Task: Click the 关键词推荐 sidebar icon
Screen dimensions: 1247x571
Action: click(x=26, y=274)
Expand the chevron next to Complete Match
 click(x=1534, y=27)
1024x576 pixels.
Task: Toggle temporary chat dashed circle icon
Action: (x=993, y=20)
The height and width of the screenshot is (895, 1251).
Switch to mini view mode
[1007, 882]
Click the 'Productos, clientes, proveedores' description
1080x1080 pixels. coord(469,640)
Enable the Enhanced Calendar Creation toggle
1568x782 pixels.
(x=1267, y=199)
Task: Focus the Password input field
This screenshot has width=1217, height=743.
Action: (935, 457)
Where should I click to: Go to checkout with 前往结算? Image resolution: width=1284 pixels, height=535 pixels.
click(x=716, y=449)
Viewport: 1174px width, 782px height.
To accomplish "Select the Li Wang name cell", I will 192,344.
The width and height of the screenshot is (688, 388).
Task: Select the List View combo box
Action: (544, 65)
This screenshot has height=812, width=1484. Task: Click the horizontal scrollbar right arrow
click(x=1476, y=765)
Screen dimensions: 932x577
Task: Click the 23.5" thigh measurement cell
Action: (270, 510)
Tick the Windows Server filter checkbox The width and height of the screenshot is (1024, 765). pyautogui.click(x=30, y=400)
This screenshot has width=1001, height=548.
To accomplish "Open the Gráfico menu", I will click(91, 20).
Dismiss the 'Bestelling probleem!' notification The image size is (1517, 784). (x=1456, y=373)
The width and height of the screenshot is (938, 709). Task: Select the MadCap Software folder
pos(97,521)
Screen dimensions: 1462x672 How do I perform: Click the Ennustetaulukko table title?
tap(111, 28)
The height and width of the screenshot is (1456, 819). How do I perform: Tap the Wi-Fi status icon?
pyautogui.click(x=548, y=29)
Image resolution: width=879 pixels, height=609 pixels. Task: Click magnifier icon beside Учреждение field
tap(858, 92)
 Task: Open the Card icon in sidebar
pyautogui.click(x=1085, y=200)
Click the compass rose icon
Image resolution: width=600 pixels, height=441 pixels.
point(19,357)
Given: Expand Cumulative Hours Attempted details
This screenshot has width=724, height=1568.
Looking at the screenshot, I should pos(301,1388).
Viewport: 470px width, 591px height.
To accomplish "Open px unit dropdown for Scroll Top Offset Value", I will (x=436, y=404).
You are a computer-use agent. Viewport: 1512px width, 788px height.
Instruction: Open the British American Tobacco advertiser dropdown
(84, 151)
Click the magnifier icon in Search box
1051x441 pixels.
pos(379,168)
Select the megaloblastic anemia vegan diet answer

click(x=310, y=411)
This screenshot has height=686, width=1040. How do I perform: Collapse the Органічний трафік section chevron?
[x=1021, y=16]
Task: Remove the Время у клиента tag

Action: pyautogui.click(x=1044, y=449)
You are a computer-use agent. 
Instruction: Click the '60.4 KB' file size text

^^^^

## TASK DIRECTIONS
Everything in the listing above should be repeated exactly.

## ANSWER FOR THE TASK
Task: Click the 关键词推荐 sidebar icon
Screen dimensions: 1247x571
Action: click(x=26, y=274)
Expand the chevron next to Complete Match
 click(x=1534, y=27)
1024x576 pixels.
Task: Toggle temporary chat dashed circle icon
Action: (x=993, y=20)
The height and width of the screenshot is (895, 1251).
Switch to mini view mode
[1007, 882]
Click the 'Productos, clientes, proveedores' description
1080x1080 pixels. coord(469,640)
Enable the Enhanced Calendar Creation toggle
1568x782 pixels.
(x=1267, y=199)
Task: Focus the Password input field
This screenshot has width=1217, height=743.
Action: (935, 457)
Where should I click to: Go to checkout with 前往结算? Image resolution: width=1284 pixels, height=535 pixels.
click(x=716, y=449)
Viewport: 1174px width, 782px height.
To accomplish "Select the Li Wang name cell", I will 192,344.
The width and height of the screenshot is (688, 388).
Task: Select the List View combo box
Action: (544, 65)
This screenshot has height=812, width=1484. Task: Click the horizontal scrollbar right arrow
click(x=1476, y=765)
Screen dimensions: 932x577
Task: Click the 23.5" thigh measurement cell
Action: (270, 510)
Tick the Windows Server filter checkbox The width and height of the screenshot is (1024, 765). pyautogui.click(x=30, y=400)
This screenshot has width=1001, height=548.
To accomplish "Open the Gráfico menu", I will click(91, 20).
Dismiss the 'Bestelling probleem!' notification The image size is (1517, 784). (x=1456, y=373)
The width and height of the screenshot is (938, 709). Task: Select the MadCap Software folder
pos(97,521)
Screen dimensions: 1462x672 How do I perform: Click the Ennustetaulukko table title?
tap(111, 28)
The height and width of the screenshot is (1456, 819). How do I perform: Tap the Wi-Fi status icon?
pyautogui.click(x=548, y=29)
Image resolution: width=879 pixels, height=609 pixels. Task: Click magnifier icon beside Учреждение field
tap(858, 92)
 Task: Open the Card icon in sidebar
pyautogui.click(x=1085, y=200)
Click the compass rose icon
Image resolution: width=600 pixels, height=441 pixels.
point(19,357)
Given: Expand Cumulative Hours Attempted details
This screenshot has width=724, height=1568.
Looking at the screenshot, I should pos(301,1388).
Viewport: 470px width, 591px height.
To accomplish "Open px unit dropdown for Scroll Top Offset Value", I will (x=436, y=404).
You are a computer-use agent. Viewport: 1512px width, 788px height.
Instruction: Open the British American Tobacco advertiser dropdown
(84, 151)
Click the magnifier icon in Search box
1051x441 pixels.
pos(379,168)
Select the megaloblastic anemia vegan diet answer

click(x=310, y=411)
This screenshot has height=686, width=1040. How do I perform: Collapse the Органічний трафік section chevron?
[x=1021, y=16]
Task: Remove the Время у клиента tag

Action: pyautogui.click(x=1044, y=449)
You are a computer-use agent. 
Instruction: Click the '60.4 KB' file size text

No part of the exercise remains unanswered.